On 4/6/25 10:40, Daniel P. Berrangé wrote:
> On Wed, Jun 04, 2025 at 09:54:33AM +0200, Philippe Mathieu-Daudé wrote:
>> On 4/6/25 09:15, Daniel P. Berrangé wrote:
>>> On Wed, Jun 04, 2025 at 08:17:27AM +0200, Markus Armbruster wrote:
>>>> Stefan Hajnoczi <stefanha@gmail.com> writes:
>>>>
>>>>> On Tue, Jun 3, 2025 at 10:25 AM Markus Armbruster <armbru@redhat.com> wrote:
>>>>>>
>>>>>> From: Daniel P. Berrangé <berrange@redhat.com>
>>>    >> +
>>>>>> +The increasing prevalence of AI code generators, most notably but not limited
>>>>>
>>>>> More detail is needed on what an "AI code generator" is. Coding
>>>>> assistant tools range from autocompletion to linters to automatic code
>>>>> generators. In addition there are other AI-related tools like ChatGPT
>>>>> or Gemini as a chatbot that can people use like Stackoverflow or an
>>>>> API documentation summarizer.
>>>>>
>>>>> I think the intent is to say: do not put code that comes from _any_ AI
>>>>> tool into QEMU.
>>>>>
>>>>> It would be okay to use AI to research APIs, algorithms, brainstorm
>>>>> ideas, debug the code, analyze the code, etc but the actual code
>>>>> changes must not be generated by AI.
>>>
>>> The scope of the policy is around contributions we receive as
>>> patches with SoB. Researching / brainstorming / analysis etc
>>> are not contribution activities, so not covered by the policy
>>> IMHO.
>>>
>>>>
>>>> The existing text is about "AI code generators".  However, the "most
>>>> notably LLMs" that follows it could lead readers to believe it's about
>>>> more than just code generation, because LLMs are in fact used for more.
>>>> I figure this is your concern.
>>>>
>>>> We could instead start wide, then narrow the focus to code generation.
>>>> Here's my try:
>>>>
>>>>     The increasing prevalence of AI-assisted software development results
>>>>     in a number of difficult legal questions and risks for software
>>>>     projects, including QEMU.  Of particular concern is code generated by
>>>>     `Large Language Models
>>>>     <https://en.wikipedia.org/wiki/Large_language_model>`__ (LLMs).
>>>
>>> Documentation we maintain has the same concerns as code.
>>> So I'd suggest to substitute 'code' with 'code / content'.
>>
>> Why couldn't we accept documentation patches improved using LLM?
> 
> I would flip it around and ask why would documentation not be held
> to the same standard as code, when it comes to licensing and legal
> compliance ?
> 
> This is all copyright content that we merge & distribute under the
> same QEMU licensing terms, and we have the same legal obligations
> whether it is "source code" or "documentation" or other content
> that is not traditional "source code" (images for example).
> 
> 
>> As a non-native English speaker being often stuck trying to describe
>> function APIs, I'm very tempted to use a LLM to review my sentences
>> and make them better understandable.
> 
> I can understand that desire, and it is an admittedly tricky situation
> and tradeoff for which I don't have a great answer.
> 
> As a starting point we (as reviewers/maintainers) must be broadly
> very tolerant & accepting of content that is not perfect English,
> because we know many (probably even the majority of) contributors
> won't have English as their first language.
> 
> As a reviewer I don't mind imperfect language in submissions.
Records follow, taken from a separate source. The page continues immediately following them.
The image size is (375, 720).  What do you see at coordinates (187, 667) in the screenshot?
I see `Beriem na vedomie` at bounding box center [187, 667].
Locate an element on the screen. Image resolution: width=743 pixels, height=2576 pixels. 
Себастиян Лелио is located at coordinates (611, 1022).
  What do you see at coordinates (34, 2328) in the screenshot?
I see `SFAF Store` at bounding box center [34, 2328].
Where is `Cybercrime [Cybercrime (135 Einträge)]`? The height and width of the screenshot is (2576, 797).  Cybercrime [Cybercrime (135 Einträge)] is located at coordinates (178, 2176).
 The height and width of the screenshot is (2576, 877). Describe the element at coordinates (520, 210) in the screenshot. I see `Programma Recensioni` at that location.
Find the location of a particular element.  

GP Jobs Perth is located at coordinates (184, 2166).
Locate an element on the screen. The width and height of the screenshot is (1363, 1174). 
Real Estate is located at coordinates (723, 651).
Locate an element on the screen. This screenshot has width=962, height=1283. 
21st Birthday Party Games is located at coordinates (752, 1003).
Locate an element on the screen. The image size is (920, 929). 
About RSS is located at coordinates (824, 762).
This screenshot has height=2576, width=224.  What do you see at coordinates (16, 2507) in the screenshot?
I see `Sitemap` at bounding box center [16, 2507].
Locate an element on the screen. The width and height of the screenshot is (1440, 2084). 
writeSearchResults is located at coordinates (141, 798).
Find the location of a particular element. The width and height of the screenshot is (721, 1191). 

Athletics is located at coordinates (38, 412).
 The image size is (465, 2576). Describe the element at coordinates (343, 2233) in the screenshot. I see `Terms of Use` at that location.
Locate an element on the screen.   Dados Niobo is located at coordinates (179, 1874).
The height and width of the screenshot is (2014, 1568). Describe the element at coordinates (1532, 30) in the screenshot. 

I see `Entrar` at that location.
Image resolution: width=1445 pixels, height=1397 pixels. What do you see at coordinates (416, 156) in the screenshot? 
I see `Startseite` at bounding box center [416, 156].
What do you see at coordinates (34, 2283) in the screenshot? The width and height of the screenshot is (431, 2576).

Even
> if language is not perfect it is at least a direct expression of
> the author's understanding and thus we can have a level of trust
> in the docs based on our community experience with the contributor.
> 
> If docs have been altered in any significant manner by an LLM,
> even if they are linguistically improved, IMHO, knowing that use
> of LLM would reduce my personal trust in the technically accuracy
> of the contribution.
> 
> This is straying into the debate around the accuracy of LLMs though,
> which is interesting, but tangential from the purpose of this policy
> which aims to focus on the code provenance / legal side.
> 
> 
> 
> So, back on track, a important point is that this policy (& the
> legal concerns/risks it attempts to address) are implicitly
> around contributions that can be considered copyrightable.
> 
> Some so called "trivial" work can be so simplistic as to not meet
> the threshold for copyright protection, and it is thus easy for the
> DCO requirements to be satisfied.
> 
> 
> As a person, when you write the API documentation from scratch,
> your output would generally be considered to be copyrightable
> contribution by the author.
> 
> When a reviewer then suggests changes to your docs, most of the
> time those changes are so trivial, that the reviewer wouldn't be
> claiming copyright over the resulting work.
> 
> If the reviewer completely rewrites entire sentences in the
> docs though, though would be able to claim copyright over part
> of the resulting work.
> 
> 
> The tippping point between copyrightable/non-copyrightable is
> hard to define in a policy. It is inherantly fuzzy, and somewhat
> of a "you'll know it when you see it" or "lets debate it in court"
> situation...
> 
> 
> So back to LLMs.
> 
> 
> If you ask the LLM (or an agent using an LLM) to entirely write
> the API docs from scratch, I think that should be expected to
> fall under this proposed contribution policy in general.
> 
> 
> If you write the API docs yourself and ask the LLM to review and
> suggest improvements, that MAY or MAY NOT fall under this policy.
> 
> If the LLM suggested tweaks were minor enough to be considered
> not to meet the threshold to be copyrightable it would be fine,
> this is little different to a human reviewer suggesting tweaks.

Good.

> If the LLM suggested large scale rewriting that would be harder
> to draw the line, but would tend towards falling under this
> contribution policy.
> 
> So it depends on the scope of what the LLM suggested as a change
> to your docs.
> 
> IOW, LLM-as-sparkling-auto-correct is probably OK, but
> LLM-as-book-editor / LLM-as-ghost-writer is probably NOT OK

OK.

> This is a scenario where the QEMU contributor has to use their
> personal judgement as to whether their use of LLM in a docs context
> is compliant with this policy, or not. I don't think we should try
> to describe this in the policy given how fuzzy the situation is.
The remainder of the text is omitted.